▶ O que se espera:
Transcreva fielmente o trecho do texto sobre Rashid Sumaila que vai de "Professor e investigador" a "prejudicam a sustentabilidade.", incluindo ambos os extremos.

++++ Trecho citado ++++

Rashid Sumaila: “Gosto da ideia de pagarmos a pescadores para pescar plástico”
Professor e investigador nigeriano, Rashid Sumaila defende a proibição da pesca em alto-mar — zona marítima que, entende, deveria ser transformada numa grande área protegida — e considera que União Europeia deve cortar com os subsídios à pesca que prejudicam a sustentabilidade.
Rashid Sumaila acredita que a pesca em alto-mar deveria ser proibida e que deveríamos transformar essa zona marítima numa grande área protegida. Também defende a criação de subsídios através dos quais pescadores sejam pagos para pescar plástico. Argumenta ainda que, ao invés de apostar no comércio de barbatanas de tubarão, Portugal deveria “investir mais no turismo de observação” desses peixes, sublinhando que “os tubarões são mais valiosos para os humanos vivos do que mortos”.

++++ Informação extraída ++++

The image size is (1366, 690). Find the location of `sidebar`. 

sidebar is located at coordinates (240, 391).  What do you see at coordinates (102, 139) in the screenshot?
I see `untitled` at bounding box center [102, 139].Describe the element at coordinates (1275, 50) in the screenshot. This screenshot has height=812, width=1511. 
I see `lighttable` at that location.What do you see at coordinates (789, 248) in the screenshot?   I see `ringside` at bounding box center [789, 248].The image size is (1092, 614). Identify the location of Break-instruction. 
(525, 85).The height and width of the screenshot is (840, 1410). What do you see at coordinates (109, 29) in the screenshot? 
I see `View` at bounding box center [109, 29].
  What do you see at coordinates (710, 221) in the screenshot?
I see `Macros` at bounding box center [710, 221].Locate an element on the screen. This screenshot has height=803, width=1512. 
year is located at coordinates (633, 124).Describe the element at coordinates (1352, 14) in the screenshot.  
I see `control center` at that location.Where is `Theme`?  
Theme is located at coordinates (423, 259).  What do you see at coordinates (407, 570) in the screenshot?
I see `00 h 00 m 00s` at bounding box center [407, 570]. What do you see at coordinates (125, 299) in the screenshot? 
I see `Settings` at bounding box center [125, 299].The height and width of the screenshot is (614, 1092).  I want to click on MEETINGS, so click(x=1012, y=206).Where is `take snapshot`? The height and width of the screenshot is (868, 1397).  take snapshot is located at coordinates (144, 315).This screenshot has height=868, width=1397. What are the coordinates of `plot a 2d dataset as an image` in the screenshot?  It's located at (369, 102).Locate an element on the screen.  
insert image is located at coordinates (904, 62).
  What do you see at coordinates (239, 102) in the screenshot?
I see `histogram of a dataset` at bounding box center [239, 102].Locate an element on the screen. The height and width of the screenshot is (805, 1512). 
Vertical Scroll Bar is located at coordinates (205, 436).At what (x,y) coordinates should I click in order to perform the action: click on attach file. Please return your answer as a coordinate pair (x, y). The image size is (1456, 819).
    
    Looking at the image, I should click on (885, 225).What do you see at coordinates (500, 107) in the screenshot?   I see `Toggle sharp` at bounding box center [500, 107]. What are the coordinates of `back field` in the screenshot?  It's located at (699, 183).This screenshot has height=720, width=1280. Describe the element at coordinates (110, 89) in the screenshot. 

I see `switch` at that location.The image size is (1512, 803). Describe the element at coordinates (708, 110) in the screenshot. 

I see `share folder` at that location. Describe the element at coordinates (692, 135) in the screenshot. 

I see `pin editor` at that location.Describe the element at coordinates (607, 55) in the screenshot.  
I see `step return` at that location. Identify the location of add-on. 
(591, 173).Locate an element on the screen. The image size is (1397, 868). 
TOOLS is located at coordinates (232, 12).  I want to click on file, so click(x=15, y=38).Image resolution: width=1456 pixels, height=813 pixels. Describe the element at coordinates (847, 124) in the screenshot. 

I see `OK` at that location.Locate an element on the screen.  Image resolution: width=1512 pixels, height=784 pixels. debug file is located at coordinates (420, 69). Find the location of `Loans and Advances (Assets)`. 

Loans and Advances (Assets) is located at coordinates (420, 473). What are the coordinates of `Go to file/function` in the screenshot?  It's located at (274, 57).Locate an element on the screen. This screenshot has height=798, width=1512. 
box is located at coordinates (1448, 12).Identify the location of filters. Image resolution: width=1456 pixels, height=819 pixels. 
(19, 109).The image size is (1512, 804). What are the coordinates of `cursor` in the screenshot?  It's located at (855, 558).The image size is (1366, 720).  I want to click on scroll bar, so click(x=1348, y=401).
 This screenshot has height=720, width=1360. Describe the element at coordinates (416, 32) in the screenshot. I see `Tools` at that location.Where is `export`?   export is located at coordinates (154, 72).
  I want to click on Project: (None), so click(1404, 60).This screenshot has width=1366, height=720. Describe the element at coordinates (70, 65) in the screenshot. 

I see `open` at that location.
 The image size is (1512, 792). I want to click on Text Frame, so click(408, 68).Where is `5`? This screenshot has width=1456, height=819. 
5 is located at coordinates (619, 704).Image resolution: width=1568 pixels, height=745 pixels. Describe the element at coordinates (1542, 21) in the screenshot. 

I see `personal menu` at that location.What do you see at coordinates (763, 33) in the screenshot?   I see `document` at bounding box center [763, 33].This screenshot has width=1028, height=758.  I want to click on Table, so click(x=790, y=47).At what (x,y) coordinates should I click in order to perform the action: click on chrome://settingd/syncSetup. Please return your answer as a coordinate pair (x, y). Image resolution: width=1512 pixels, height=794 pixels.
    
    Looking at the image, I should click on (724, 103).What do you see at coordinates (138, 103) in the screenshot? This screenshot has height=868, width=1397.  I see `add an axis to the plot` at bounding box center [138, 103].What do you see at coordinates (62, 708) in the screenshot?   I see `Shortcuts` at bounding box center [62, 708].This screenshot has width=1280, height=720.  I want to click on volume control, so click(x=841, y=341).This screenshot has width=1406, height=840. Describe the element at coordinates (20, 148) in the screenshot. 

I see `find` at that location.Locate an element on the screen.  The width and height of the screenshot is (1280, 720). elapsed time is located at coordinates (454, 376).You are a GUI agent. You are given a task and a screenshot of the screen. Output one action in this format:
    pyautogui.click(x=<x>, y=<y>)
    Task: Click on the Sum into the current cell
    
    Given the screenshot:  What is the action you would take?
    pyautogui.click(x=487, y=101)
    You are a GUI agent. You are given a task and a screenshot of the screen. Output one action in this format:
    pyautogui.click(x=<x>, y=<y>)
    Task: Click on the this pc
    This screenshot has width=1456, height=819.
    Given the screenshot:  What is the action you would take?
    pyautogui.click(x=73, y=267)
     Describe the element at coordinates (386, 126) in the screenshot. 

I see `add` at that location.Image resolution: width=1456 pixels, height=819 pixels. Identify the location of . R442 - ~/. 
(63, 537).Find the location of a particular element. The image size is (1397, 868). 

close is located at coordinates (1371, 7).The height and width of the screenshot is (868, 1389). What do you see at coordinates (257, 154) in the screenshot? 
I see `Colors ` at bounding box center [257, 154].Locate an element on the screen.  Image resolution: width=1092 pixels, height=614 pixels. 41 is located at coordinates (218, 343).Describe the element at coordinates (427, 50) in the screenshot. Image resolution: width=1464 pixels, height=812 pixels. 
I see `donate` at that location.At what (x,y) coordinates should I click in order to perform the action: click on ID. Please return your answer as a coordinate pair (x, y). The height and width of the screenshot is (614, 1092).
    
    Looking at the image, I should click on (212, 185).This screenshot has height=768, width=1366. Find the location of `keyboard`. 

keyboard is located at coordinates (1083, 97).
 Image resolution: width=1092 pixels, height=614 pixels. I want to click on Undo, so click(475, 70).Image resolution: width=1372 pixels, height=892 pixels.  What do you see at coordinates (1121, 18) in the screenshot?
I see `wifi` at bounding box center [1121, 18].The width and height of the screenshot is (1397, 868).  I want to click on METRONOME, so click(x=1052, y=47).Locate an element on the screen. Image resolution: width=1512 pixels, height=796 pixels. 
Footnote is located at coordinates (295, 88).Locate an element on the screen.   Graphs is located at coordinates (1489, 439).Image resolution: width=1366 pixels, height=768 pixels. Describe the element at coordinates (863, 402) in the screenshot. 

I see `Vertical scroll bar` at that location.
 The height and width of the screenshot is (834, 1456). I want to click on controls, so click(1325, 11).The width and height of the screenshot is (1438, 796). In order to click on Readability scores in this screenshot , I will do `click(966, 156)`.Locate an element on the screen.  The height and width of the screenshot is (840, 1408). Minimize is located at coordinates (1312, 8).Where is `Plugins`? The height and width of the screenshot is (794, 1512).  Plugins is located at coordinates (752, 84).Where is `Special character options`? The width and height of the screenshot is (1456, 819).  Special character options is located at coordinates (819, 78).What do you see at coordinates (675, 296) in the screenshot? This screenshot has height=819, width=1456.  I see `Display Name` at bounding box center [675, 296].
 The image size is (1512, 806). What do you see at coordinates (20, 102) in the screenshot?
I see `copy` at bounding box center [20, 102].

++++

▶ Tarefa concluída:
Professor e investigador nigeriano, Rashid Sumaila defende a proibição da pesca em alto-mar — zona marítima que, entende, deveria ser transformada numa grande área protegida — e considera que União Europeia deve cortar com os subsídios à pesca que prejudicam a sustentabilidade.